Advisers want Stamp Duty Holiday
The initial Stamp Duty Holiday which came to an end in March (24th March 2012), although appearing to give the UK housing market a boost, according to HMRC research only increased FTB purchases by around 2%.
Market commentators are now suggesting that a change to the rates charged based on the marginal value above each threshold would be fairer to consumers and not distort house prices around each threshold, the latest poll amongst Avelo Exchange users has revealed.
This attitude reflects earlier concerns from Avelo Exchange users. When asked in February for their thoughts on the stamp duty holiday coming to an end. The overwhelming response was that it would have a negative impact on the housing market, with one third (32%) believing it would create a major hurdle for first time buyers and almost half (49%) of those surveyed stating that it would make it more difficult for first time buyers.
In terms of other key concerns, more than one quarter (28%) of advisers surveyed, thought the Budget should focus on supporting small businesses. This can be achieved by providing small business owners and start-ups with enhanced access to credit and funds, with just over one fifth (23%) of advisers questioned sharing this belief.

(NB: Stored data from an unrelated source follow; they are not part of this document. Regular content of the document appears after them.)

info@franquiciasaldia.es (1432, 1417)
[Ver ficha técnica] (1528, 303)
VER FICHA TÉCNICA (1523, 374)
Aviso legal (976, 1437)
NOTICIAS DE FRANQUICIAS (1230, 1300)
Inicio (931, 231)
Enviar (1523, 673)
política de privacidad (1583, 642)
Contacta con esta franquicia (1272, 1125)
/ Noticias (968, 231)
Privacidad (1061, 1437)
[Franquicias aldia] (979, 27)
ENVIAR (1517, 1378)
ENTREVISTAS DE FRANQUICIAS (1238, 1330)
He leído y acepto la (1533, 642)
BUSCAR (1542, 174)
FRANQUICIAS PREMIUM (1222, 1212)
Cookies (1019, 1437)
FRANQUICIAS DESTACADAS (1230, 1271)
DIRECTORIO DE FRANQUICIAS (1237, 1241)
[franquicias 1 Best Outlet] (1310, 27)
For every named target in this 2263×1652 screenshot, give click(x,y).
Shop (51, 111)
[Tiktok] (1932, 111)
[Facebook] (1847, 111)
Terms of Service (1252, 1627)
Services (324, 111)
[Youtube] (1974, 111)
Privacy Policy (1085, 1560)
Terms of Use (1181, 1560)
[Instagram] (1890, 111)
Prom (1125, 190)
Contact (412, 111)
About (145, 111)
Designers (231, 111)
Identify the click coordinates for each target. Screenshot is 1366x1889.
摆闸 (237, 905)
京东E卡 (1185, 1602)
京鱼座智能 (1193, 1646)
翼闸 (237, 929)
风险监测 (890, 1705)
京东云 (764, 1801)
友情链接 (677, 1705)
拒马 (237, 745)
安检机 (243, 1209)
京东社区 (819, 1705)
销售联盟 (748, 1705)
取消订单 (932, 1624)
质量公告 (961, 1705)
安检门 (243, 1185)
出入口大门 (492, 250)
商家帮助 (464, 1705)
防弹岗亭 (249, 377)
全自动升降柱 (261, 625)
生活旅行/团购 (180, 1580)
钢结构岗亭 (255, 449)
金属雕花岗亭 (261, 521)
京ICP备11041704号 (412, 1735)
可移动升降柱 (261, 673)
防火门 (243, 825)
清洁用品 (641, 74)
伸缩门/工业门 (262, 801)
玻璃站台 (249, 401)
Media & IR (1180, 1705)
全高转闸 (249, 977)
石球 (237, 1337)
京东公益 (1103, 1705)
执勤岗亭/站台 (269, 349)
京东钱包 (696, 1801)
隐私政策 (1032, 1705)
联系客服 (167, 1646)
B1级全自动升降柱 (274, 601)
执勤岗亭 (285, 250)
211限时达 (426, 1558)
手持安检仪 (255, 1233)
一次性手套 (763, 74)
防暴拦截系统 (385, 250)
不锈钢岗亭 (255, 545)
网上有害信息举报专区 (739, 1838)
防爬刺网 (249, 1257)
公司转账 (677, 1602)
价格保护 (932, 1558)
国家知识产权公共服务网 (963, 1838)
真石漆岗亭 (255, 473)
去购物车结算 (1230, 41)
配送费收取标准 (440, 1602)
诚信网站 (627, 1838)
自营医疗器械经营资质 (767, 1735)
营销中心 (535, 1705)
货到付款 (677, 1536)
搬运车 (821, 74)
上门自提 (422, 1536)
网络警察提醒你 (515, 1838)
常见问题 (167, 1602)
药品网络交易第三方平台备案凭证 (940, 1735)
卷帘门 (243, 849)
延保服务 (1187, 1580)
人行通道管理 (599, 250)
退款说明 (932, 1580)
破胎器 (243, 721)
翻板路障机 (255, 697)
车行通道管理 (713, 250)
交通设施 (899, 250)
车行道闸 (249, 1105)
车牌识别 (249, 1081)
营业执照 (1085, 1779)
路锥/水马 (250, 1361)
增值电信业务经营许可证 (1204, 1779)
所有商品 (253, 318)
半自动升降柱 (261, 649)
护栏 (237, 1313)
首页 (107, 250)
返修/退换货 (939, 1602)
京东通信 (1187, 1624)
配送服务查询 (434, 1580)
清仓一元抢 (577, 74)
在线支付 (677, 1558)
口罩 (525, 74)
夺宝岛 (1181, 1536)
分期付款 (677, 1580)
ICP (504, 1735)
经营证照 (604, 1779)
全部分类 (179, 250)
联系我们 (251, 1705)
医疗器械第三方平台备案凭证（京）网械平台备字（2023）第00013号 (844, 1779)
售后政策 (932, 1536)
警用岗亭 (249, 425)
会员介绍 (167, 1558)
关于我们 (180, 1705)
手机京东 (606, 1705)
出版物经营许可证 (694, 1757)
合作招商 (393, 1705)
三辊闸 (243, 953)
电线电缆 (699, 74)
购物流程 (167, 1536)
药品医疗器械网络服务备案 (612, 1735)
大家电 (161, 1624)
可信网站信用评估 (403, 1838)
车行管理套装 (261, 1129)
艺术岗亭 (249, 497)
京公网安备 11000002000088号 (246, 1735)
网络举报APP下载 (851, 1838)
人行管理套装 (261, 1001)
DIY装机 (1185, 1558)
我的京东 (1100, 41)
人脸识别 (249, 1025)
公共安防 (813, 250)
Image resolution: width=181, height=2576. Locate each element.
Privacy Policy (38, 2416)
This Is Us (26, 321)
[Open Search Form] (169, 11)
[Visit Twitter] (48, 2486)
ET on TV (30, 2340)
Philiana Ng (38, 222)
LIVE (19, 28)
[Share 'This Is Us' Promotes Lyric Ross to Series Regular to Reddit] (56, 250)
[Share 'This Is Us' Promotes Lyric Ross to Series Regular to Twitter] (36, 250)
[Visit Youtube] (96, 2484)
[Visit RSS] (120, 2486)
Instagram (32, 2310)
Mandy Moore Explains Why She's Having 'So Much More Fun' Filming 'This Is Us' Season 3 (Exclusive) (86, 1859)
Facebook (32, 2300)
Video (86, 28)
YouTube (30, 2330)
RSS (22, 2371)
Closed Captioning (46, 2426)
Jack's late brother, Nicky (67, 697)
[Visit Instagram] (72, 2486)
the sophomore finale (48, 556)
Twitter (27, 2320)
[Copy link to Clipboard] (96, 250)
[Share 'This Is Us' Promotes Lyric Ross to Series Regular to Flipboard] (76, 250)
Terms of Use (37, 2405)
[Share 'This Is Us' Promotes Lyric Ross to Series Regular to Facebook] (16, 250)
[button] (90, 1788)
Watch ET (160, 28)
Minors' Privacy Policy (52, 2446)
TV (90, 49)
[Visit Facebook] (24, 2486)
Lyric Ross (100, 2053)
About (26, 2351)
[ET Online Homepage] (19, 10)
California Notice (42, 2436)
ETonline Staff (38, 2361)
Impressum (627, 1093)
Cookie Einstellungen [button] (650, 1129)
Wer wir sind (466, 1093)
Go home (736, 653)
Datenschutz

Finally, in a bid to trigger growth, one in five (20%) feel that the government should take active steps to stimulate consumer spending. In 2012 consumers helped propel the U.K. economy out of recession as the London Olympics and a post-Jubilee “bounce” saw household spending increase. However, persuading the financially pressed consumer, to spend money in 2013 could prove difficult. One third (30%) of advisers therefore called for VAT to remain the same.
Paul Yates, strategy and product development director, Avelo, said: “With the threat of a triple-dip recession looming, hopes for the coming Budget announcement to provide a definitive solution to our economic woes are high.
“Our latest poll gives us a clear steer on the overall sentiment of the adviser community – and judging from their response, the clear call is for the Government to take active steps to embrace growth. Obviously, this is not an easy fix and further measures must be taken to get the UK economy back on track but, our sample is clear: deficit reduction is not enough.”